Then use ggplot2 to plot the residuals against the fitted values:

ggplot(model2 %>% augment(df_england), aes(.pred, .resid)) + 
    geom_point()

You can further customise the plot:

plot_df <- model2 %>% augment(df_england)
g <- ggplot(plot_df, aes(x = .pred, y = .resid)) +
    geom_point(alpha=0.2, size=3, color="red", stroke=1) +
    geom_hline(yintercept = 0, linetype = "dashed") +
    labs(x = "Fitted values", y = "Residuals", title="Residuals vs Fitted") + 
    theme_bw() + 
    theme(axis.title.x = element_text(size = rel(1.2)), 
          axis.text.x = element_text(size = rel(1.2)),
          axis.title.y = element_text(size = rel(1.2)),
          axis.text.y = element_text(size = rel(1.2)),
          plot.title = element_text(size = rel(1.5), face = "bold"))
g

Part III - evaluating the model

STEP 01

  1. Separate the data into training and testing sets. The training set must contain data up until Dec 2020. The testing set must contain data from Jan 2021 onwards.

The reasoning here is as follows:

  • I need to split my data into two separate data frames.
  • The questions specifies what it calls ‘training set’ as all the data up until Dec 2020.
  • Since we are subsetting the data by selecting rows, we can use the filter function to select the rows we need.
  • To make date comparisons, it is imperative that all date objects and columns are stored as proper date objects.
  • I have already properly modified the data type of the date column using lubridate. Therefore, I don’t need to modify anything else in that column.
  • However, I need to convert the string of text "2021-01-01" to a proper date object. I can use lubridate’s ymd function to convert a string to a date object.
  • Great, now I can use the filter function to select the rows I need.
df_england_train <- df_england %>% filter(date <   ymd("2021-01-01"))
df_england_test  <- df_england %>% filter(date >=  ymd("2021-01-01"))
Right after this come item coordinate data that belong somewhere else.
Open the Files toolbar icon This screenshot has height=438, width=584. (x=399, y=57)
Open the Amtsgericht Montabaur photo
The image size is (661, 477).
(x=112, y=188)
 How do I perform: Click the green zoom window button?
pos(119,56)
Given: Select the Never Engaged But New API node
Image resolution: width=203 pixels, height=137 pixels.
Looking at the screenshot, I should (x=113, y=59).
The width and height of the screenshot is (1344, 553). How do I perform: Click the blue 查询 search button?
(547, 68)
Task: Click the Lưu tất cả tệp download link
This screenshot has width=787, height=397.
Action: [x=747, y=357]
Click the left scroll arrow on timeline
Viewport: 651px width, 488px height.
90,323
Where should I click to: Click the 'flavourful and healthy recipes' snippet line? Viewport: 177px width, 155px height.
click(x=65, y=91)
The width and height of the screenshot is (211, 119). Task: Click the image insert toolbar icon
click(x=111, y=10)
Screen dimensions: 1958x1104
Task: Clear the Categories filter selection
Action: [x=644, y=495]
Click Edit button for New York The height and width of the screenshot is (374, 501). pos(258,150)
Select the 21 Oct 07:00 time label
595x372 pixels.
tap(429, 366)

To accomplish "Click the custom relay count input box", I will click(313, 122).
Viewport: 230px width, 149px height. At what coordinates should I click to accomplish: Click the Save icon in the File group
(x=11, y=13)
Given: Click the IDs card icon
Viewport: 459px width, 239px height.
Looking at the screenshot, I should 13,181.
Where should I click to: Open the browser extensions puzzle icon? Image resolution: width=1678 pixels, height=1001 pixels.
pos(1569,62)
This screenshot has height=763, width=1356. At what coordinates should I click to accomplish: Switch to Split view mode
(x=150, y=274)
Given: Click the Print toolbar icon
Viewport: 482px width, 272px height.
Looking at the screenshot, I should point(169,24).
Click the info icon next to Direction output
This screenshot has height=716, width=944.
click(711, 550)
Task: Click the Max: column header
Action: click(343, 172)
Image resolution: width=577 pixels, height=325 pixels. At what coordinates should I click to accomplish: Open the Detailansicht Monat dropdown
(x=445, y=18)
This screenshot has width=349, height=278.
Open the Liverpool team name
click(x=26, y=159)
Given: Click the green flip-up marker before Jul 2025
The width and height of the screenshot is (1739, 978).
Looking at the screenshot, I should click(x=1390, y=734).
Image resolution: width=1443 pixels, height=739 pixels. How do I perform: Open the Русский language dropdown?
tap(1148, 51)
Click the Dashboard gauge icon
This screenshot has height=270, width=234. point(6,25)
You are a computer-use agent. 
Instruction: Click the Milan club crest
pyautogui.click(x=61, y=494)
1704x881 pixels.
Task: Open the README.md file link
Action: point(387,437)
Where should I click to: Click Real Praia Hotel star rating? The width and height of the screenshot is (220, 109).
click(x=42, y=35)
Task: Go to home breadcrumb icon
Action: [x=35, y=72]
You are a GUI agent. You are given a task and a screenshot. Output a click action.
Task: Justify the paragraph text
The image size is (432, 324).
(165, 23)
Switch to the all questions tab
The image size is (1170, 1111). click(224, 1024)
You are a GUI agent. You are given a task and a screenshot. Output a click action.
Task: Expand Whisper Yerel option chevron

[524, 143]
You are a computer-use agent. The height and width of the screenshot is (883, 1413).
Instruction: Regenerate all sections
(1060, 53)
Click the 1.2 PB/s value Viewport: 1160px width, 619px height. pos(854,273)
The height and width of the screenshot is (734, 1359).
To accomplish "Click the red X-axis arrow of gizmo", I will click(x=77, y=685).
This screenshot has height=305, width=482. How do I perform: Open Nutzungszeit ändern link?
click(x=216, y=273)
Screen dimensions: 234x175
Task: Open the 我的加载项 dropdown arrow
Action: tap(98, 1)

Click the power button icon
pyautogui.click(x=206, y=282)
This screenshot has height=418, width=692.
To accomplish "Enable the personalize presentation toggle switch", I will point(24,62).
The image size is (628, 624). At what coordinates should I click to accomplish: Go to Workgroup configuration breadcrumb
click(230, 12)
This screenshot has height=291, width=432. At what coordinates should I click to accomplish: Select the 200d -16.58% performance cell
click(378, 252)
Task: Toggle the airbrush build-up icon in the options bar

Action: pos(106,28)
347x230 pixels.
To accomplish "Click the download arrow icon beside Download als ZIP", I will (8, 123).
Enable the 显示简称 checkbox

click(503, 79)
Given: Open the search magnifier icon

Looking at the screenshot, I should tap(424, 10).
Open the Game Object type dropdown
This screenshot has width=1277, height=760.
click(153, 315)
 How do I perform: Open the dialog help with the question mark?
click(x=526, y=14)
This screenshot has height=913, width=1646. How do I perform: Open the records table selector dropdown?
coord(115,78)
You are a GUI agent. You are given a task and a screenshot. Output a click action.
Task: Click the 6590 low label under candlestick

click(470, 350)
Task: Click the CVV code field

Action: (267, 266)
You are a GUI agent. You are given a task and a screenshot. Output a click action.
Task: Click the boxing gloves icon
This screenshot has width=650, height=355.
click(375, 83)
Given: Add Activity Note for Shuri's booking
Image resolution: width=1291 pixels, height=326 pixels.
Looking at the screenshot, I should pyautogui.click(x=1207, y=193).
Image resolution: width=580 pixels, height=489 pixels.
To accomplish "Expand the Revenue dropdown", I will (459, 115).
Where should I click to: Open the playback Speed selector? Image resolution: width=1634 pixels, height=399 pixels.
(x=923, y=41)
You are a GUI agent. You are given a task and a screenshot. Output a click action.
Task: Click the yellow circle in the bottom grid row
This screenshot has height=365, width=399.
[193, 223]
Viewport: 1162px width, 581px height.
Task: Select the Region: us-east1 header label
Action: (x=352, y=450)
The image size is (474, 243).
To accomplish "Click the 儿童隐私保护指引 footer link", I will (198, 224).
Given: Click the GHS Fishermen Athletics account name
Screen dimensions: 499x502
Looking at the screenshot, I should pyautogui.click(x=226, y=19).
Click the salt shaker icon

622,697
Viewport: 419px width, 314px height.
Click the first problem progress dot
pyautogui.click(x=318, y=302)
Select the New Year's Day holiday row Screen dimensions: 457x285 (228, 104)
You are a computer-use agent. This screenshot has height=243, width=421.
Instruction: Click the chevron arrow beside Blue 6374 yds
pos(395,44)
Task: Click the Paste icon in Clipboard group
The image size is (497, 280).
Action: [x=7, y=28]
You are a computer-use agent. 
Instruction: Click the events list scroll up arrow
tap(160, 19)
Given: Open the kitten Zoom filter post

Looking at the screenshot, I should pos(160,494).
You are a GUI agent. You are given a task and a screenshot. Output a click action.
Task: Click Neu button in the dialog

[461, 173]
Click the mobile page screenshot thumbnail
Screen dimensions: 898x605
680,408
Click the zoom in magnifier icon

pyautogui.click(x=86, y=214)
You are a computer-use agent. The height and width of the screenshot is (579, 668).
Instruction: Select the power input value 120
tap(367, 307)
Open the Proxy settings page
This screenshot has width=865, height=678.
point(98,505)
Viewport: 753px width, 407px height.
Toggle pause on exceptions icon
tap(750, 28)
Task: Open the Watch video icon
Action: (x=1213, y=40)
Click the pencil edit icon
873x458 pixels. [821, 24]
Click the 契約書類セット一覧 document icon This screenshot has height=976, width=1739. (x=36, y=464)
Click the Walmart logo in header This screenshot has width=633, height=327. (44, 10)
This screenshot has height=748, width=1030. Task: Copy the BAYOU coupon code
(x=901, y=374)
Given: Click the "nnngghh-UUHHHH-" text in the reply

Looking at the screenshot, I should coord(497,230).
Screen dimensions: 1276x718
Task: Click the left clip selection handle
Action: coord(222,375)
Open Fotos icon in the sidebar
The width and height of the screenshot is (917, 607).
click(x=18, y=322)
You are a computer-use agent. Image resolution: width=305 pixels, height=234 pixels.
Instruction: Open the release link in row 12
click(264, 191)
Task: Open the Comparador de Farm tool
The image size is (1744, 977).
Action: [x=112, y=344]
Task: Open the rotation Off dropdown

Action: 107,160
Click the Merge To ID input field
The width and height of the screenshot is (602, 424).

Why do you need to convert date-related columns and objects to a date object using lubridate? The original data set has date in the format “DD/MM/YYYY” as a string. If you try to compare strings, you will get the wrong result because the comparison is done lexicographically (i.e. by alphabetical order).

For example, the following code will return TRUE, implying that 1 January 2021 happens before 1 December 2020:

"01/01/2021" < "01/12/2020"
[1] TRUE

STEP 02

  1. Fit a linear regression model with tidymodels using just the training set. Call it model3. How does this model compare to the one you fitted in Part II?

How would you reason about this?

  • I need to fit a linear regression model using tidymodels. That is, copying the code from Part II (not with lm()).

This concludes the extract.